● DIRECTION
Copy the rows word for word, starting with the row that contains "Select the chest value 74" and continuing through the end of the rows. Leave the pictures out of your answer.

── ENTRIES SUPPLIED

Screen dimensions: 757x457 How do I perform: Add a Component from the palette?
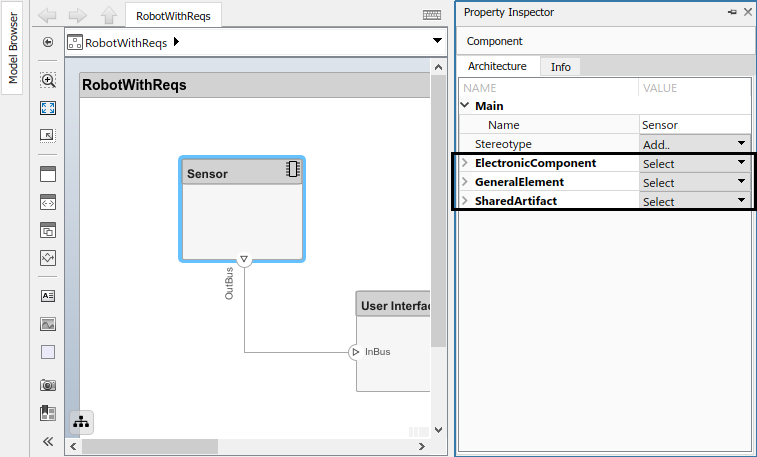[x=48, y=174]
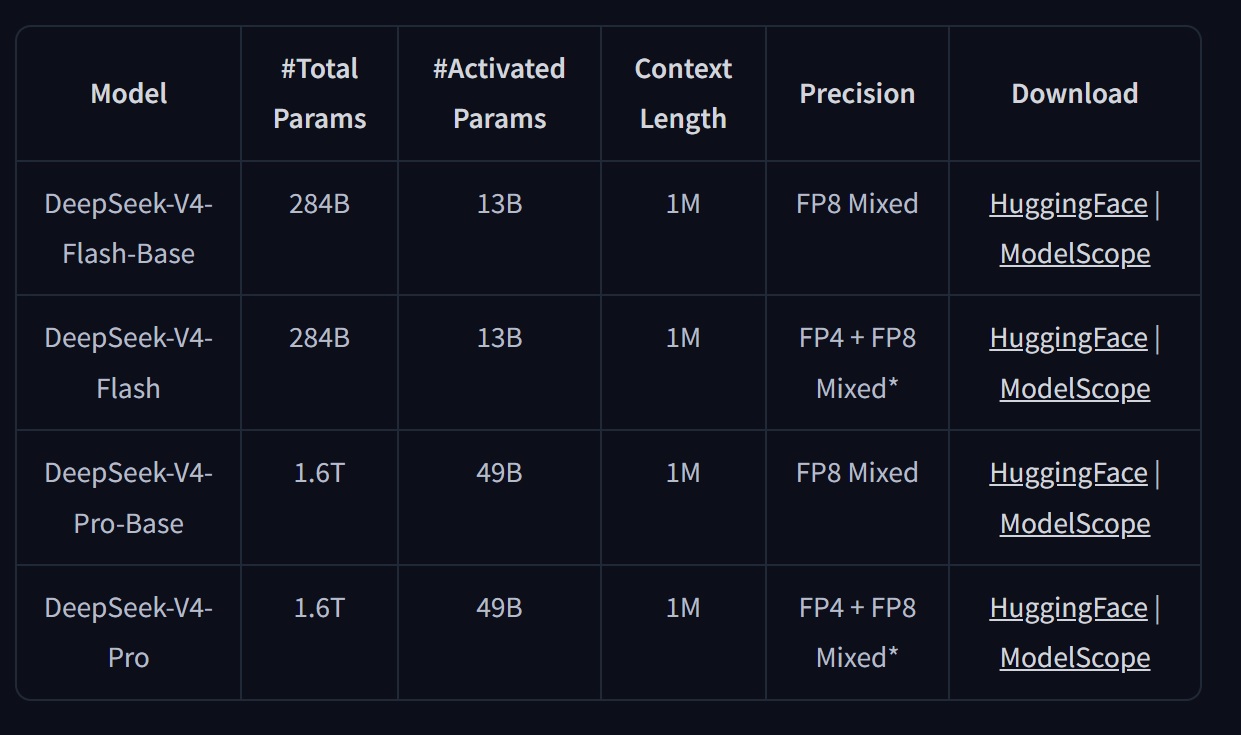Open HuggingFace link for DeepSeek-V4-Flash-Base
1241x735 pixels.
click(x=1068, y=204)
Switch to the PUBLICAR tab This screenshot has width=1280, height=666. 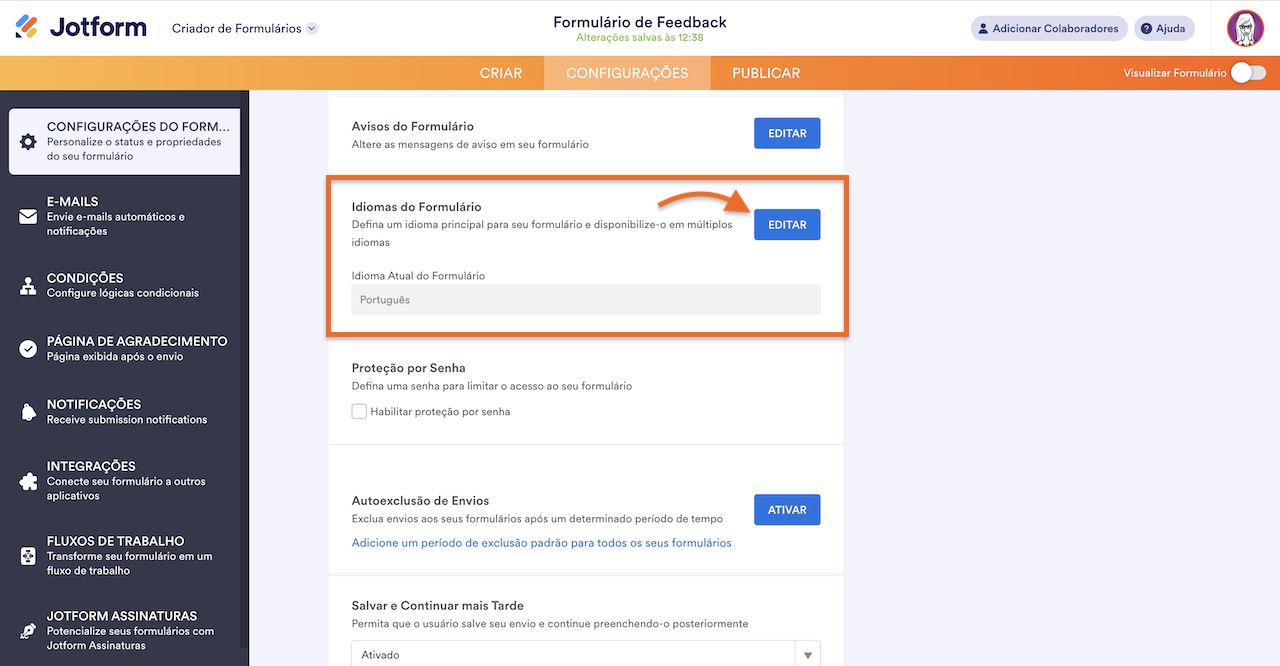[766, 73]
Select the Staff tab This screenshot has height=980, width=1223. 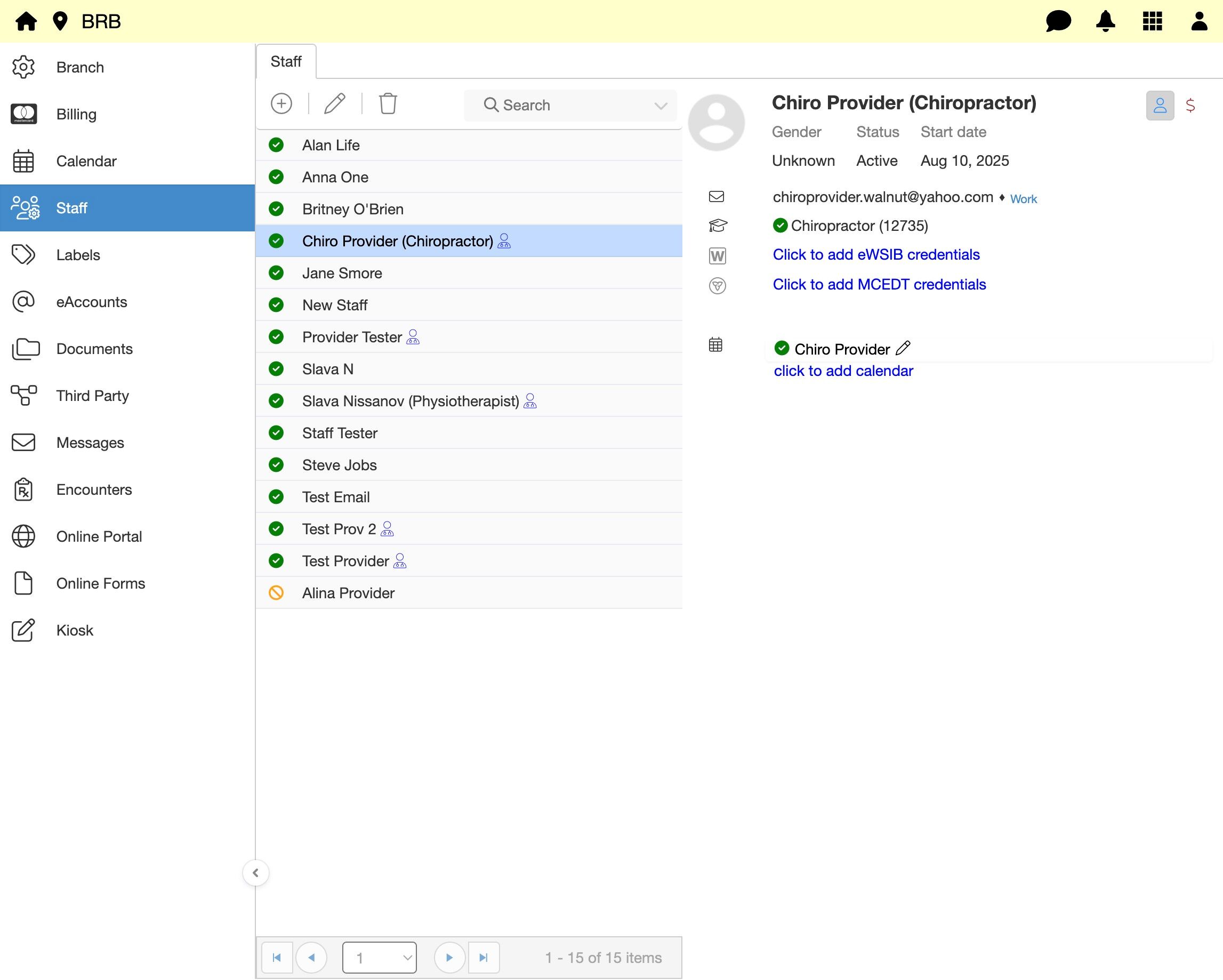point(286,61)
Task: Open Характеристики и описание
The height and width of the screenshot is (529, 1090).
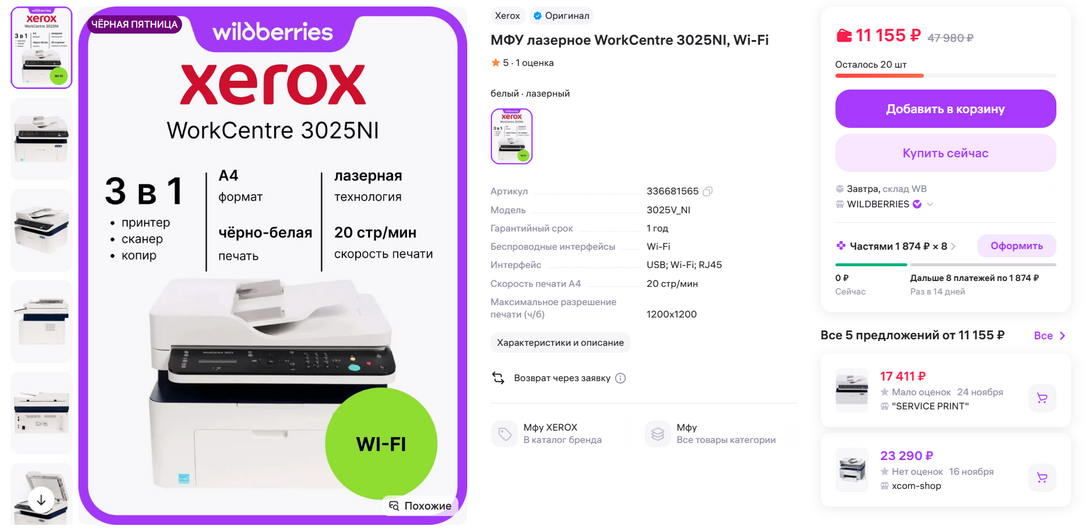Action: [x=560, y=342]
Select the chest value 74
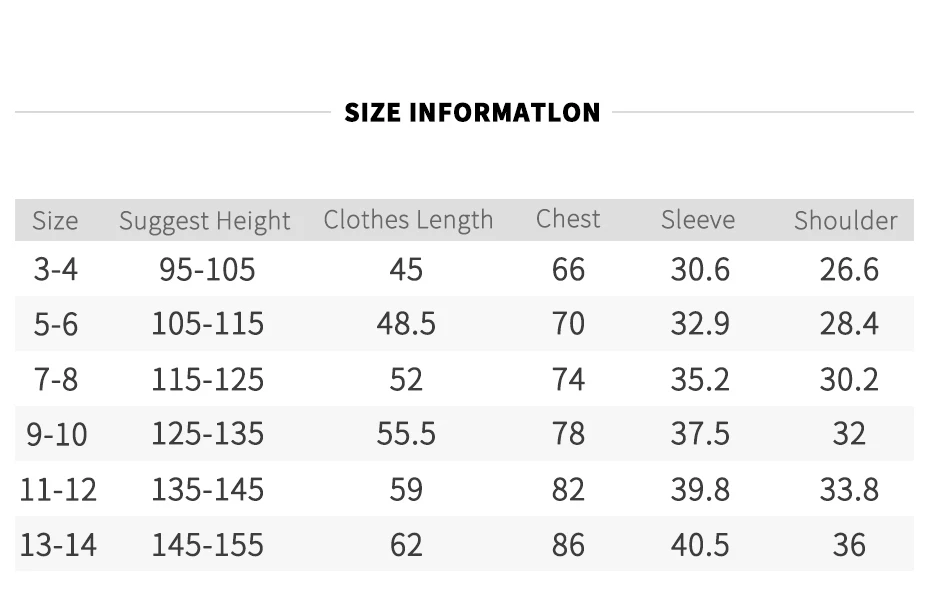This screenshot has width=930, height=601. [x=568, y=380]
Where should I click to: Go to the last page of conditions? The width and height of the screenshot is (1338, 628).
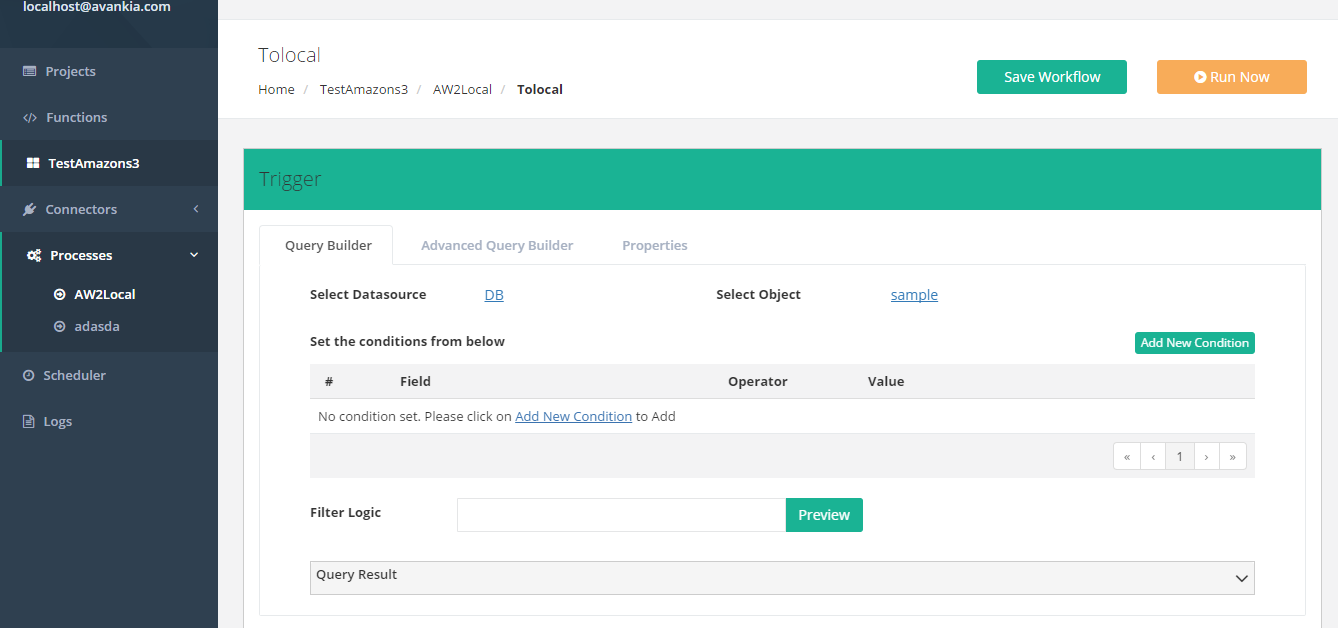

────

● THE REPLY
Select the chest value 74
This screenshot has width=930, height=601. [x=568, y=380]
Where should I click to: Go to the last page of conditions? The width and height of the screenshot is (1338, 628).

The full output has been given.